Dans la situation financière actuelle, la seule certitude est que de nouveaux problèmes surgiront. Ceux qui contrôlaient les leviers de la politique économique et financière ont négligé leur plus grande responsabilité, qui était de garantir un marché financier ordonné et d’éviter exactement le type d’effondrement auquel nous assistons actuellement. Il s’agit d’un échec politique aux proportions massives, et non d’une catastrophe naturelle.
Le problème central reste l’effondrement du marché immobilier. L'indice Case-Shiller des 20 villes montre une baisse des prix nominaux de près de 20 pour cent au cours des deux dernières années, un événement que peu de gens dans le secteur financier semblent considérer comme une possibilité sérieuse. Cette baisse des prix a entraîné un taux de défaut sans précédent sur les prêts hypothécaires et les instruments dérivés.
Ces défauts, à leur tour, ont soulevé des questions sur la solvabilité d'un grand nombre d'institutions financières. Cela a conduit à une augmentation du prix du risque de manière plus générale et à la crise de confiance qui secoue actuellement les marchés financiers du monde entier.
Même s’il n’existe pas de solution simple pour sortir de cette crise, il s’agit d’une crise qui aurait pu être facilement évitée. Si la Réserve fédérale avait agi pour endiguer la croissance de la bulle immobilière avant qu’elle ne prenne des proportions aussi dangereuses, le pays ne serait pas actuellement confronté à une récession ni à la perspective d’un effondrement financier.
Alan Greenspan disposait des outils nécessaires pour maîtriser la bulle s’il l’avait voulu. Premièrement, il aurait pu imposer des restrictions plus strictes sur les prêts hypothécaires, comme l’a fait récemment la Fed. Cela aurait évité bon nombre des pires prêts hypothécaires qui ont conduit à la crise des subprimes et contribué à gonfler les prix de l’immobilier.
Plus important encore, il aurait pu utiliser son programme de président de la Fed pour mettre explicitement en garde contre les dangers de la bulle immobilière. Dans ses témoignages au Congrès et lors d’autres apparitions publiques, il aurait pu expliquer soigneusement comment les prix de l’immobilier s’étaient écartés d’une tendance vieille de 100 ans au milieu des années 90.
Il aurait pu souligner qu’après avoir augmenté au même rythme que l’inflation globale pendant un siècle, les prix de l’immobilier ont soudainement bondi de plus de 70 %, après ajustement à l’inflation, au cours de la décennie 1996-2006. Il aurait pu montrer que cette augmentation n’a été soutenue par aucun changement dans les fondamentaux de l’offre et de la demande sur le marché du logement, ni accompagnée par une augmentation des loyers à peine comparable.

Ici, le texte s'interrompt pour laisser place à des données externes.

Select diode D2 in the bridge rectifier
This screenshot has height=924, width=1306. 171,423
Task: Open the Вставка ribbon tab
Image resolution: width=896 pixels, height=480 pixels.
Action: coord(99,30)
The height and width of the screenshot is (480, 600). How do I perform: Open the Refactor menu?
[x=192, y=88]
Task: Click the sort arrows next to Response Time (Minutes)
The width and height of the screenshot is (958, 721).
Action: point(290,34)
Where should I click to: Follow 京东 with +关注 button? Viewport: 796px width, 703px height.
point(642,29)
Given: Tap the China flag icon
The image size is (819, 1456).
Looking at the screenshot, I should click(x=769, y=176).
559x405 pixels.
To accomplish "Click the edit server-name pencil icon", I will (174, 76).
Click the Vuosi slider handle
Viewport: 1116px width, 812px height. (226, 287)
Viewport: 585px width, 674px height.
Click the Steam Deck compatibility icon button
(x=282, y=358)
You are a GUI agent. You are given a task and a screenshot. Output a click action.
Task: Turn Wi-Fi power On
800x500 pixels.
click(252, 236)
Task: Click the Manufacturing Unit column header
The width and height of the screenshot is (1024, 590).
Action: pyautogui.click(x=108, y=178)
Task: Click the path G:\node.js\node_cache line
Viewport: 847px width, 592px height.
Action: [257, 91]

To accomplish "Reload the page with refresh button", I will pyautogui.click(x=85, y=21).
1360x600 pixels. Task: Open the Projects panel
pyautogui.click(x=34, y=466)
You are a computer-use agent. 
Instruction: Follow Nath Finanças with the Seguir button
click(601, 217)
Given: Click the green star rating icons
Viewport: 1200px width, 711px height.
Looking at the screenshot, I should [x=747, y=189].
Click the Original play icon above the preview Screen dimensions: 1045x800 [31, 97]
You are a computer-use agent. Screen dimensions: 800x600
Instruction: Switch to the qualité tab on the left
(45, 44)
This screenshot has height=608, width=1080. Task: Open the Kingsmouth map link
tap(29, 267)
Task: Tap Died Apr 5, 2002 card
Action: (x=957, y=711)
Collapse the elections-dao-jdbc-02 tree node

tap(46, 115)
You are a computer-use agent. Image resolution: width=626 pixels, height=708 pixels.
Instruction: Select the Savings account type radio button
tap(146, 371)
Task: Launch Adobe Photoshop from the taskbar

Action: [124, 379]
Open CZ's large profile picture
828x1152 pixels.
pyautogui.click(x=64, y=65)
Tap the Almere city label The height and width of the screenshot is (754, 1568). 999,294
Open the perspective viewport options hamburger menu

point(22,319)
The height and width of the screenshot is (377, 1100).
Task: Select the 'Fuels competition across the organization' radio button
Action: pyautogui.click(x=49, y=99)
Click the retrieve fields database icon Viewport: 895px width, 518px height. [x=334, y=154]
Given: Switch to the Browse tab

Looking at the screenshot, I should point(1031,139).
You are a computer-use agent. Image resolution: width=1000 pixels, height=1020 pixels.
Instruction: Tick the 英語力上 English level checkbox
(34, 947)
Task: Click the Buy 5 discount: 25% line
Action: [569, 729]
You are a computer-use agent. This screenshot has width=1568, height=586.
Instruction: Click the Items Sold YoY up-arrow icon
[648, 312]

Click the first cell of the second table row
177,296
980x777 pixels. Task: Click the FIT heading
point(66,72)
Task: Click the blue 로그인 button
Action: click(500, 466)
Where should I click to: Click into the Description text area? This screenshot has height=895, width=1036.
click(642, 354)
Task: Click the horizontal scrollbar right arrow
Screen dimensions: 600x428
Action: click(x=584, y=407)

Si le président Greenspan avait clairement plaidé en faveur de l'existence d'une bulle immobilière et avait explicitement mis en garde contre les pertes susceptibles d'être subies par les propriétaires individuels et les risques énormes pris par les institutions financières fortement investies dans les prêts hypothécaires et les dérivés hypothécaires, cela aurait presque certainement aurait suffi à évacuer l'air de la bulle. En dernier recours, il aurait pu augmenter les taux dans le but explicite de faire baisser les prix de l’immobilier.
Au lieu de cela, Greenspan a nié à plusieurs reprises l’existence d’une bulle immobilière, rejetant les avertissements du petit groupe d’économistes qui ont tenté d’attirer l’attention sur les dangers potentiels posés par une bulle immobilière. Les dénégations de Greenspan ont contribué à créer une fausse confiance qui a permis à la bulle de continuer à s’étendre. Cela a également contribué à alimenter la complaisance des marchés financiers, qui a conduit les plus grandes institutions financières du pays à ignorer les risques potentiels et à s’endetter très fortement par rapport à leurs capitaux.
Il n’existe pas de solution facile à une crise financière telle que celle à laquelle l’économie est actuellement confrontée. Il n’est pas possible de changer l’histoire et nous devons travailler avec la crise créée par l’éclatement de la bulle. Il est toutefois important de reconnaître que cette crise était entièrement prévisible et évitable.
Dean Baker est codirecteur du Centre de recherche économique et politique (CEPR). Il est l'auteur de L’État nounou conservateur : comment les riches utilisent le gouvernement pour rester riches et devenir plus riches. Il a aussi un blog, "Battre la presse", où il évoque la couverture médiatique des questions économiques.